I’ll be honest. I’m surprised, upset and disgusted sometimes, when my husband comes home to a beautifully clean home from whatever kind of work he’s been doing - TV, newspaper, school, whatever - and asks what I’ve been doing all day. Open your eyes, man! Look around you! Do you think the elves have been in again? How is it, I ask myself, that a man seems to assume (that word again) that not only is housework simple and thoughtless, but that it’s easy and quick as well. So have a go yourself if it’s so easy, and I’ll sit back in my hammock and wait for you to crawl back to me with an apology!
Then there’s the money issue. Whenever the time comes to discuss what we are going to do with our money, how we are going to spend it, where we might go on holiday, it’s as if Andy cannot resist making the point that he’s the one who earns the cash. It’s not like he demands to be in control over what we do – quite the opposite – but he always seems to slip in the fact that I don’t bring cash home and he does. He says he doesn’t mean to put me down but it feels like it. I admit, it’s frustrating. But give him credit, he seems to accept that “what’s mine is mine and what’s yours is mine”.
But my point is very simple; it’s not my fault that I don’t get paid for the work I do nor that he does get paid. So let’s recognise this in our house and split everything equally. Not only in money terms but in recognising the work that each of us does. Anyway, Andy’s the expert at not getting paid for work. Six months is his record. And as an artist, which he was when we got married, the cheques were few and far between. So they were large I admit, when they came, but nevertheless, they were few and far between.
Then, there’s the question of what people do at work. Both Andy and I try to get the job done as best we can in the fastest time, without cutting corners by the way. It’s a challenge we set ourselves and it’s become a good habit. I think that’s something to do with being self-employed, as we used to be. If you didn’t work, then as the Good Book says, “neither did you eat.” Whereas I have seen some people who are so slow at what they are doing that I think they shouldn’t be doing the job. They can’t be enjoying it can they? Definitely not if they are really bad at it as well? My advice is very simple: stop doing the job you can’t do or aren’t suited to or aren’t happy doing. If your workplace is an unhappy place, get out!
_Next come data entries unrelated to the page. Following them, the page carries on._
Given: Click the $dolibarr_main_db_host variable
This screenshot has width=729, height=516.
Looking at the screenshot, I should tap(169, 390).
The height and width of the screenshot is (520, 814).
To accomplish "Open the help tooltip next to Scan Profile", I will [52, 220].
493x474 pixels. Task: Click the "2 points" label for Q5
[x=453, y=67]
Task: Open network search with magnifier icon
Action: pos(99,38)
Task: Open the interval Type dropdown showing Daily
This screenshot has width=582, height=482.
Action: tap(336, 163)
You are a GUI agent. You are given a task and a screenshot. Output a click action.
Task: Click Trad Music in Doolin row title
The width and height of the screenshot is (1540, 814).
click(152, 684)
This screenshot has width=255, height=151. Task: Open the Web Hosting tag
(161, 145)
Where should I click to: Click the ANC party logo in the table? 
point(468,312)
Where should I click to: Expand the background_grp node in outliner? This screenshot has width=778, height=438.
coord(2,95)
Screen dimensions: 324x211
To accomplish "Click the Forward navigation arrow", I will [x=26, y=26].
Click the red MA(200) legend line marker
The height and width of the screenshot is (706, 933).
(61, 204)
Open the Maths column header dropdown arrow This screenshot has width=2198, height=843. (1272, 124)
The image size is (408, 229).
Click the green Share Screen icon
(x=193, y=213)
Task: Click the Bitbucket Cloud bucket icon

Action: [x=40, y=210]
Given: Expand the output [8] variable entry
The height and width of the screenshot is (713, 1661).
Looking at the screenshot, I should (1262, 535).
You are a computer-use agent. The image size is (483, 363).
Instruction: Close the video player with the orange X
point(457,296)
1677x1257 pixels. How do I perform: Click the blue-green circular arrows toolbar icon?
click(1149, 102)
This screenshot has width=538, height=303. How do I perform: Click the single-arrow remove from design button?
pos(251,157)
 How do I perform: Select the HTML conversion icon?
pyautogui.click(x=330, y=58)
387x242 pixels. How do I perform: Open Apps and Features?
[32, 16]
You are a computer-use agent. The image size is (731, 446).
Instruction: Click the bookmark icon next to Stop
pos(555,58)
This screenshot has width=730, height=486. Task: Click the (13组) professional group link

There was a lovely old man on the Kibbutz called “Tsetse” who used to question what work was and why we did it and how we thought about it, especially in relation to our lives outside “work”. He thought that we spend so much time developing a “work mentality” that we sometimes seem to programme ourselves to only be able to enjoy our lives outside work. But, because we spend so much time “at work”, not enjoying that time means it’s a massive waste of our lives. So, there are two solutions: first, don’t do something you don’t enjoy doing and second, enjoy what you do, whatever it is you have to do. Considering most people don’t have that much choice about what they can do for work, the second option seems to me to be a good idea.
As for the housework, I often say that to replace a woman who has the job of “housewife”, you’ll have to bring more than just one man. And I’d like to see a man pay such attention to detail. If the job is so easy, why don’t men want to do it? After all, if they really are a lazy bunch, they’d enjoy it, right? Then (with apologies to male trailing spouses) I’ll go out and work and you can “trail” behind me for a change.